Extracted material:
════════════════

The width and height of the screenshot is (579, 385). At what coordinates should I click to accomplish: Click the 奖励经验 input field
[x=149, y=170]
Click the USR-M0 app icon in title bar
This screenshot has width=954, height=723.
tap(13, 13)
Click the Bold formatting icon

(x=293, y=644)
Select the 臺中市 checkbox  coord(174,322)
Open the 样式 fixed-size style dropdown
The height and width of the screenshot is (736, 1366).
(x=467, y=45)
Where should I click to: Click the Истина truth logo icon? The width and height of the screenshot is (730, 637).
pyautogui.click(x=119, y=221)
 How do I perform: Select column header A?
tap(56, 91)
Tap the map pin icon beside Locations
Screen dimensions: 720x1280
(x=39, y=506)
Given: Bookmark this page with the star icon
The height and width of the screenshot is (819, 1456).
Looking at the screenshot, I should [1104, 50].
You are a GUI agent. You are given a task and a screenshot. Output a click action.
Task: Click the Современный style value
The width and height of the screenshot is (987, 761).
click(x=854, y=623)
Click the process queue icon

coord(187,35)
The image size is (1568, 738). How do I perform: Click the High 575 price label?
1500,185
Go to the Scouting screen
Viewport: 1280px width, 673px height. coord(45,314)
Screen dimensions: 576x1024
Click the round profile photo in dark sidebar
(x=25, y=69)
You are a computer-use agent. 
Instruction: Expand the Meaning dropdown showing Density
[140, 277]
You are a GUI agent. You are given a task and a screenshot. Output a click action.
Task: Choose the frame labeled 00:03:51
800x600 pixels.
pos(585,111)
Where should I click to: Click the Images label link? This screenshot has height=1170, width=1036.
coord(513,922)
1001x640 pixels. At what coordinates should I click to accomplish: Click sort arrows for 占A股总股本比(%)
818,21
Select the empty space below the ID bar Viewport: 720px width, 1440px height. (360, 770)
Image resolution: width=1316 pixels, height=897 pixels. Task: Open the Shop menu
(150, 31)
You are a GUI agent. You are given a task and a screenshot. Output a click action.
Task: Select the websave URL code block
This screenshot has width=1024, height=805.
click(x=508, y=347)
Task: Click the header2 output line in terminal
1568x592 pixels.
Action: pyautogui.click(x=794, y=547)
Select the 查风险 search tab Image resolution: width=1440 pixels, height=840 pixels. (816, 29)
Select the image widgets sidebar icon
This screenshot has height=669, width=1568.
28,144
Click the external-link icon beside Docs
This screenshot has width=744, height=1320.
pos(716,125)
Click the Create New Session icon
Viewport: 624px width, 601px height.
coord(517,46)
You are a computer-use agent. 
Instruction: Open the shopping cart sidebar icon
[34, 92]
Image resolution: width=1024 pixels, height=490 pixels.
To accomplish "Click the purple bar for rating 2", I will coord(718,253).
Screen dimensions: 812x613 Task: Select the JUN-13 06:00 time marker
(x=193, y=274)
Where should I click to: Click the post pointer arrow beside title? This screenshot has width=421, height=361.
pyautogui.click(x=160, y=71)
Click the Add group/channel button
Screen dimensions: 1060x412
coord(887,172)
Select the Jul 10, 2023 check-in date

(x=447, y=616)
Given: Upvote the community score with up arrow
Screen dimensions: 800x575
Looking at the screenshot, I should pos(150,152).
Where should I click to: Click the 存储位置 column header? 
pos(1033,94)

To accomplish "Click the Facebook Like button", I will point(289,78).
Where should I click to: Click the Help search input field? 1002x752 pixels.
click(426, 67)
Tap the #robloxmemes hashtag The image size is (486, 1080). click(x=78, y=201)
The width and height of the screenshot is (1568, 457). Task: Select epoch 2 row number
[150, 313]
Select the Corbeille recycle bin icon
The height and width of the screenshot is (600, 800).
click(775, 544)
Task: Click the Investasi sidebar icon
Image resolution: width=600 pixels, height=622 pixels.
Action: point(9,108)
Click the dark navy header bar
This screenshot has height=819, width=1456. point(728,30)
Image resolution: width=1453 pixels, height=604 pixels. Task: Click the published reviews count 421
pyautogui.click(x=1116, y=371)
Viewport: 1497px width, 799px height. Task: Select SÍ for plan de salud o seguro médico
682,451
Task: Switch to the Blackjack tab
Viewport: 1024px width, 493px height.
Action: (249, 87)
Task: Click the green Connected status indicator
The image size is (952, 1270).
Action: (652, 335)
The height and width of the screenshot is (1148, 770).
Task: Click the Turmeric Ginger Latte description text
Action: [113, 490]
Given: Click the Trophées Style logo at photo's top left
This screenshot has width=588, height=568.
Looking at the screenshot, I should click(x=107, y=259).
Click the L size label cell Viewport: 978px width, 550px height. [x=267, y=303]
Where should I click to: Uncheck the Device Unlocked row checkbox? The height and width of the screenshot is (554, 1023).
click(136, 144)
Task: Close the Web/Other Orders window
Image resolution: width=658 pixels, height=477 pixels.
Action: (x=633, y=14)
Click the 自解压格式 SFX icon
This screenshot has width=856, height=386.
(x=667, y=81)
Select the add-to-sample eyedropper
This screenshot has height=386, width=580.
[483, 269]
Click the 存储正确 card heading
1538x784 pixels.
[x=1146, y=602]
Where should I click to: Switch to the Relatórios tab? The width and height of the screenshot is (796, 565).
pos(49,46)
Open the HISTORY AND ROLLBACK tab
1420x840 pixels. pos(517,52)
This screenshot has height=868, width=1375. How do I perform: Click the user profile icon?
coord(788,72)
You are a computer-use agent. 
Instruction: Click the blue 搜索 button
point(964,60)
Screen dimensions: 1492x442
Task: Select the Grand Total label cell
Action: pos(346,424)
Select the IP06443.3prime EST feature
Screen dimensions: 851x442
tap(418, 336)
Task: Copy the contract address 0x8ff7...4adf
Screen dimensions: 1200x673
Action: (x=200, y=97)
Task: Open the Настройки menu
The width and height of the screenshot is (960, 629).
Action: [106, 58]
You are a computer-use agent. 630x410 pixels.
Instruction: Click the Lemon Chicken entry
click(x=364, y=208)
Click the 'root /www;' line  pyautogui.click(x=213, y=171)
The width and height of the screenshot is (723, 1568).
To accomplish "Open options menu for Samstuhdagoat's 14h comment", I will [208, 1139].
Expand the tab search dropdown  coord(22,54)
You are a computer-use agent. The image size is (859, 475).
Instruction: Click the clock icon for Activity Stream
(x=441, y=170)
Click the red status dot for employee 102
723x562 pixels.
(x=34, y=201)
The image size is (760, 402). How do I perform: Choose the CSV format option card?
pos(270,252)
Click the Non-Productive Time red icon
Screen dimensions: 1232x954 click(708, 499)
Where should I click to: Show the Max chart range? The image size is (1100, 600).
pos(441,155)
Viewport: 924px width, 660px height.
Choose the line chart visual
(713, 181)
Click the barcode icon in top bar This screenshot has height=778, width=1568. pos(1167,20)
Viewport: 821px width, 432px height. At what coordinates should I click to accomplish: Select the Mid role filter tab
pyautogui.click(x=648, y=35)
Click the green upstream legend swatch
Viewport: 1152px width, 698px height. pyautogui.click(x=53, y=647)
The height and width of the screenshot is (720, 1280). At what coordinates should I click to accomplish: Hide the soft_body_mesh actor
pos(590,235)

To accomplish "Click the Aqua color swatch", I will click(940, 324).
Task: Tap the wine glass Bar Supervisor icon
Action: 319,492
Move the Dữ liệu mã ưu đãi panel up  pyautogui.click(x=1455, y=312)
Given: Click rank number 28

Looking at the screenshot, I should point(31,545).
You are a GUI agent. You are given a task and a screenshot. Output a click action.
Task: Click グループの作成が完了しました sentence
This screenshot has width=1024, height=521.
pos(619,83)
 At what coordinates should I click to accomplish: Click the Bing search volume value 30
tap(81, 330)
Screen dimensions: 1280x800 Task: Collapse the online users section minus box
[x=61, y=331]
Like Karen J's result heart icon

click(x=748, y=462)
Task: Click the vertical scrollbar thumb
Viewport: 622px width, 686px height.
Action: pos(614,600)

════════════════

What you are asked to do: Retype only the stretch of lines above starting at the one with "Task: Click the Современный style value" and stopping at the one with "Select the image widgets sidebar icon", exactly as written, with both kept.

Reply to the task:
Task: Click the Современный style value
The width and height of the screenshot is (987, 761).
click(x=854, y=623)
Click the process queue icon

coord(187,35)
The image size is (1568, 738). How do I perform: Click the High 575 price label?
1500,185
Go to the Scouting screen
Viewport: 1280px width, 673px height. coord(45,314)
Screen dimensions: 576x1024
Click the round profile photo in dark sidebar
(x=25, y=69)
You are a computer-use agent. 
Instruction: Expand the Meaning dropdown showing Density
[140, 277]
You are a GUI agent. You are given a task and a screenshot. Output a click action.
Task: Choose the frame labeled 00:03:51
800x600 pixels.
pos(585,111)
Where should I click to: Click the Images label link? This screenshot has height=1170, width=1036.
coord(513,922)
1001x640 pixels. At what coordinates should I click to accomplish: Click sort arrows for 占A股总股本比(%)
818,21
Select the empty space below the ID bar Viewport: 720px width, 1440px height. (360, 770)
Image resolution: width=1316 pixels, height=897 pixels. Task: Open the Shop menu
(150, 31)
You are a GUI agent. You are given a task and a screenshot. Output a click action.
Task: Select the websave URL code block
This screenshot has width=1024, height=805.
click(x=508, y=347)
Task: Click the header2 output line in terminal
1568x592 pixels.
Action: pyautogui.click(x=794, y=547)
Select the 查风险 search tab Image resolution: width=1440 pixels, height=840 pixels. (816, 29)
Select the image widgets sidebar icon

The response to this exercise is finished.